I waited for her to tell me more, and when she didn’t I brazenly asked, “So what is it that you think he’ll deny you?”
She blushed and shook her head. “Nothing,” she said. “Nothing.”
It was late when we arrived back at Aurora, but I didn’t feel tired or restless. Stars were beginning to pop out of their dark closets, so I expected to see lamplight from my house. I didn’t. I didn’t think the boys would be in bed yet. It was summer and the air still warm, and playing outdoors was something they both loved to do. I set the lamp I carried on the tabl
e in the kitchen and walked to the back porch. No one was there except Opal, who bleated me her welcome. We’d built a pen for her, and she put her feet up on the railing. “Later,” I told her. “I’ll scratch your head later.” The chickens had been put in for the night.
Both Kitty and Matilda had planned to spend the night with the Schwaders in their log home, but since it was late, I invited them both to stay with me. With Almira, they waited inside. Kitty lit the kitchen lantern so when I came back in, it was to a warm light.
“Where are the boys?” Kitty asked.
“I suppose they’re still with Martin.” I gathered up quilts for Almira and Matilda and Kitty and settled them in the parlor. “You’re my first real guests,” I said.
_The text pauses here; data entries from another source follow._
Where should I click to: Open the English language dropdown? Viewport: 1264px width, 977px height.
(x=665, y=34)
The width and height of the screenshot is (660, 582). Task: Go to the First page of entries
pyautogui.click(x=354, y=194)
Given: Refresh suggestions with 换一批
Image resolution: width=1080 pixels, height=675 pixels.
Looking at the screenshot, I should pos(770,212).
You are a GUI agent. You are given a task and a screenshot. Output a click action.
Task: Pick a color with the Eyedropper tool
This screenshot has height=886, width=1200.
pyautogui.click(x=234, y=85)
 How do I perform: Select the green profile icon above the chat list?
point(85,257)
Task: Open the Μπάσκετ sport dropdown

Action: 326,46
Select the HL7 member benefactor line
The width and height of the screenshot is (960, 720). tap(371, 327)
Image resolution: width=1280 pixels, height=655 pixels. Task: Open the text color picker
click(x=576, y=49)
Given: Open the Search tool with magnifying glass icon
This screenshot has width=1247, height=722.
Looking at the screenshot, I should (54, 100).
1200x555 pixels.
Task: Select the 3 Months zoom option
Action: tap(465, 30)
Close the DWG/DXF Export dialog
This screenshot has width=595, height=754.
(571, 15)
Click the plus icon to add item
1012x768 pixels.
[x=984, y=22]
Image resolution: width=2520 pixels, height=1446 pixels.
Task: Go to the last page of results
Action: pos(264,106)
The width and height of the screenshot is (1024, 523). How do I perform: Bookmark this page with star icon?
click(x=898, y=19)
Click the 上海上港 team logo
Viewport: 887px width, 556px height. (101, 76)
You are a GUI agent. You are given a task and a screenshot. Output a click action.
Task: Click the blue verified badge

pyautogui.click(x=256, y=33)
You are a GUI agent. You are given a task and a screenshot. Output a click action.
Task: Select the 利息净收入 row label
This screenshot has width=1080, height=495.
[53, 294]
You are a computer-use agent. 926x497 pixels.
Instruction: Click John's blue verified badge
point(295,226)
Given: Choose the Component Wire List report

It was too warm for a fire. That was probably why the kindling I’d placed there before we left hadn’t been burned. Perhaps they’d eaten elsewhere so they didn’t have to bother cleaning my dishes. “They’ll be here before long.”
I got the girls ready for bed and tucked them in upstairs. Ida tried to convince me to let her sleep beside Almira again, but I assured her she’d be there in the morning. She listened to me and fell fast asleep.
I came down the stairs and went through the kitchen out to the front porch, so I didn’t have to bother the women sleeping inside. I sat there on my father’s blue bench and waited for my sons to come home.
No need to be worried, I decided. I was adaptable. I knew that circumstances sometimes intervened to break up well-laid plans. Martin must have decided it was easier to sleep at Keils’ with the boys than to prepare meals and whatnot for them in my home. I could understand that, in a way. Men didn’t much like to cook a meal, and even though it would only have been mush for breakfast, something Andy could have fixed for them all, Martin was probably accustomed to a big bacon-and-egg breakfast that he’d find at the Keils’. Or for all I knew, they were fixing breakfasts for all the workmen building the church. I’d find out in the morning, I decided. I came inside, ran my fingers across the iron stove, blew out the kitchen lights, then carried my candle upstairs, well after what must have been midnight. I heard Opal bleat in the night and felt nearly as forlorn as her cry.